あらた先生
あらた先生が解説します!

 マンション1室に「住む」ことだけに着目すると似たようなものにも思えます。しかし、法律的・会計的・税金面的・管理面的には全くの別物です。所有権の有無がその要因です。

 

 ●マンションを「買う」ということ
 法律的には、「区分所有法(くぶんしょゆうほう)」の管轄となり、購入者は区分所有者となります。「分譲(ぶんじょう)」というのはこの意味でしょう。マンションのうち専有面積(マンション一室分)を専有(せんゆう)し、これに応じて計算上の敷地利用権も所有することになります。なお、分離処分の禁止というのがあり、敷地利用権だけ売却するようなことはできません。売却するなら専有部分と敷地利用権のセットである区分所有権で売買されます。なお、区分所有権も立派な不動産上の権利ですから、登記もします。
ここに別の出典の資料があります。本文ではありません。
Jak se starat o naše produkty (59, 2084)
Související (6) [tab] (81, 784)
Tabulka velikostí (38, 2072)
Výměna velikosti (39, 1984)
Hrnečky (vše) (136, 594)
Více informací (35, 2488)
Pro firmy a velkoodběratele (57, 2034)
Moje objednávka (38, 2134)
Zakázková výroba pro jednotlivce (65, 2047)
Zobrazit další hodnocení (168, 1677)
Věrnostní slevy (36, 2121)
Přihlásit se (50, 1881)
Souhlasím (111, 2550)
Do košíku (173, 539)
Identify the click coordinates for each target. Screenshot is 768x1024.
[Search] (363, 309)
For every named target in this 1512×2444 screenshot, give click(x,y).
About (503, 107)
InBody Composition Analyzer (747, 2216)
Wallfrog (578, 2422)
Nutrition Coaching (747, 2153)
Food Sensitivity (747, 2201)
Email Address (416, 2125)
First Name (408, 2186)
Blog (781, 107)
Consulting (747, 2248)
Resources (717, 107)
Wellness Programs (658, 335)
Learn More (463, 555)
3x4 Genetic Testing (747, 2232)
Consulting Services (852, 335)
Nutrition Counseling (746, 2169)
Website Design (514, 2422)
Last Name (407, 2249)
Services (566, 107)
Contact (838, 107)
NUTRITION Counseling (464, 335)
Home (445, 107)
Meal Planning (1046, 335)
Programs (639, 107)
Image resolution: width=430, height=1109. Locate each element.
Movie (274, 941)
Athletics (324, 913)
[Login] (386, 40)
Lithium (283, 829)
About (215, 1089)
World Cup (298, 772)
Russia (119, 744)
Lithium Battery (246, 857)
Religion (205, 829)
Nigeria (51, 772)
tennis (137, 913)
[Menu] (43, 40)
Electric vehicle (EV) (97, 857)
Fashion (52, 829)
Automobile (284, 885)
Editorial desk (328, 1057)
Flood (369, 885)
 会計的(所得税)には所有権があることにより売買取引です。売り手側で個人で不動産業している人は事業所得の区分で売り上げ計上、不動産業以外の人は譲渡所得の分短・分長として扱います。買い手側は資産計上(事務所なら、貸借対照表を作るため)します。もちろん居住用なら会計・所得税の領域外です。
 税金面では、固定資産税を直接負担しますので、購入者に年4回納税通知書が届きます。マンションとその敷地全体にかかる税額の専有面積で按分した金額が目安でしょう。なお、賦課課税方式で市町村が計算しますから申告は不要です。
 管理面では、マンション規約の改定や重要な決議などのため集会があります。建て替えに5分の4以上の議決権が必要など、決議がされます。
 では、マンションを借りる場合はどうなのでしょうか?

 

●マンションを「借りる」ということ
 法律的には「借家権(しゃっかけん)」の管轄となります。文字通り、「借りる」だけなので、所有権は当然ありません。但し、貸し手側の一方的な強制退居要求などから保護するため設けられてます。これにより、致命的な老朽化などの退居の正当な理由と6カ月間の猶予が借り手に与えられます。また、借家権も登記はできます。新たに入居しようとする者への対抗力とすることもできるのでしょうが、あまり登記した話は聞きません。あと、敷金・礼金などが業界の風習となってますが、法律で強要されているものではなく、契約者間で金額や返金時期などを決めるものですので、実は貸主と交渉の余地が十分にあるものだったりします。造作買取請求権というものもあります。

 会計的(所得税)には、賃貸借取引ですから、貸し手は不動産所得の総収入金額へ算入し、借り手は事務所なら事業所得の必要経費に計上します。居住用なら会計・所得税の領域外です。
 税金面では、固定資産税は貸主に納税通知書がいきますので、直接支払いはありません。但し、毎月の賃料は固定資産税相当分を加味しているはずですので、実質的には負担はしているといえます。
 管理面では、集会はありませんが、貸主との直接交渉となります。強制退去や不当な賃料値上げなどされそうになったら、法務局への供託するのも手ですので参考まで。